Relying solely on Fine-tuning, RLHF/DPO, or complex Prompt Engineering cannot fundamentally eliminate the fatal flaws inherent in probabilistic models. Industrial environments do not need “probably correct” answers; they require absolute deterministic guarantees.
⚙️ Core Methodology
To place deterministic “shackles” on non-deterministic AI, this paper creatively proposes the ADOA (Asymmetric Dual-Oracle Alignment) architecture:
- Asymmetric Verification: The AI is responsible for complex contextual reasoning and generation (high generation cost, divergent), while the hardcore industrial rule library is responsible for rapid, dimensionality-reduced verification of instructions (low verification cost, deterministic—similar to the asymmetry of NP problems).
- Dual-Oracle Mechanism: The first oracle is the generalized knowledge weights of the LLM; the second oracle is an immutable truth verification vault independent of the AI’s training weights (based on international industrial standards like IEC 61850 and IEEE 1686, as well as the hard physical interlocking rules of relay protection devices).

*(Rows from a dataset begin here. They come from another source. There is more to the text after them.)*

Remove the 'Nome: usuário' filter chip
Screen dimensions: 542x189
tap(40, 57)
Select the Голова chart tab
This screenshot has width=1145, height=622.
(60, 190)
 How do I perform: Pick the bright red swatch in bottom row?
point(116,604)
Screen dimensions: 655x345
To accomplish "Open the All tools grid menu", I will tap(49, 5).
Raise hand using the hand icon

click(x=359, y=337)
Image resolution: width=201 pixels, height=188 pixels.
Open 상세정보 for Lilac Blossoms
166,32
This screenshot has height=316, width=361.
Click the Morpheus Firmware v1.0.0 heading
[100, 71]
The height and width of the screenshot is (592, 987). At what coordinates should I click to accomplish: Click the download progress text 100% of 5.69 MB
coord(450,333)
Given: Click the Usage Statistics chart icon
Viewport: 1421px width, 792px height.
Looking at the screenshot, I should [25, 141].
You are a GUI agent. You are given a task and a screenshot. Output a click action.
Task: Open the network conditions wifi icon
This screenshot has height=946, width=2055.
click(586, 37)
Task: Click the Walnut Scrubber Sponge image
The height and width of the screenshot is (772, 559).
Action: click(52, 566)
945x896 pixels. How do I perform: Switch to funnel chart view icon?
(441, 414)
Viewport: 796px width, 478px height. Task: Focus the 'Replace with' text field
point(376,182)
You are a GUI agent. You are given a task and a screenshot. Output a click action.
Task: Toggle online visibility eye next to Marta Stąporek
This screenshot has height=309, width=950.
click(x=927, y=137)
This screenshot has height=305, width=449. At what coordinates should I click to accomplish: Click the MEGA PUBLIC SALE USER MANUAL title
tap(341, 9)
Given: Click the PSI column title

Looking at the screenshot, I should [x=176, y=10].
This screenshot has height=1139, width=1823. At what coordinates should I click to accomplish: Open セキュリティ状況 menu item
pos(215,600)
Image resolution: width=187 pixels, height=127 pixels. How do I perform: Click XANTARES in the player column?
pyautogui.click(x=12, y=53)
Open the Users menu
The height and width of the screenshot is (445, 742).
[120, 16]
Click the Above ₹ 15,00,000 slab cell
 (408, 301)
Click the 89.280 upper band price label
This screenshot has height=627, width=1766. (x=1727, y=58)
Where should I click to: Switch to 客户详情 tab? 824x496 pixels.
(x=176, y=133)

- Physical Baseline Interception & Closed Loop: Before instructions are issued to physical devices, they are forced through a digital twin or expert system acting as a “hard anchor” for arbitration. If a fatal hallucination is detected, the system will immediately intercept it and write this failed causal intervention record onto a distributed immutable ledger (blockchain). These records are then transformed into high-value “negative samples” for subsequent AI safety alignment training.
🛡️ Core Problems Solved
- Neutralizing the Physical Destructiveness of Hallucinations: By strictly confining the destructive scope of LLM hallucinations within a digital sandbox and interception layer, ADOA completely blocks the possibility of semantic deception or common-sense errors penetrating the physical grid and causing blackouts or hardware damage.
- Overcoming Limitations of Traditional Network Defenses: Traditional firewalls, Deep Packet Inspection (DPI), and Intrusion Detection Systems (IDS) can only defend against syntax-level and network-protocol-level cyberattacks. They are completely powerless against AI hallucinated instructions that are “syntactically standard, protocol-correct, but physically and logically absurd.” ADOA bridges this “semantic-physical gap.”
🏆 Main Academic Contributions
- Theoretical Innovation: Introduces the Simplex architecture (complexity control theory) from industrial control into the domain of LLM safety alignment, constructing the impenetrable ADOA paradigm.
- Closed-Loop Safety Lifecycle: Develops a full-lifecycle industrial LLM immune system spanning “Generation -> Interception -> On-Chain Recording -> Alignment Fine-Tuning.”
- Industrial-Grade Verification Paradigm: Deeply integrates real smart substation communication protocols (IEC 61850) and forward-lookingly introduces the design philosophy of Hardware-in-the-Loop (RTDS HIL) testbeds, providing a theoretical blueprint and future empirical pathway for the safe deployment of LLMs in critical infrastructure.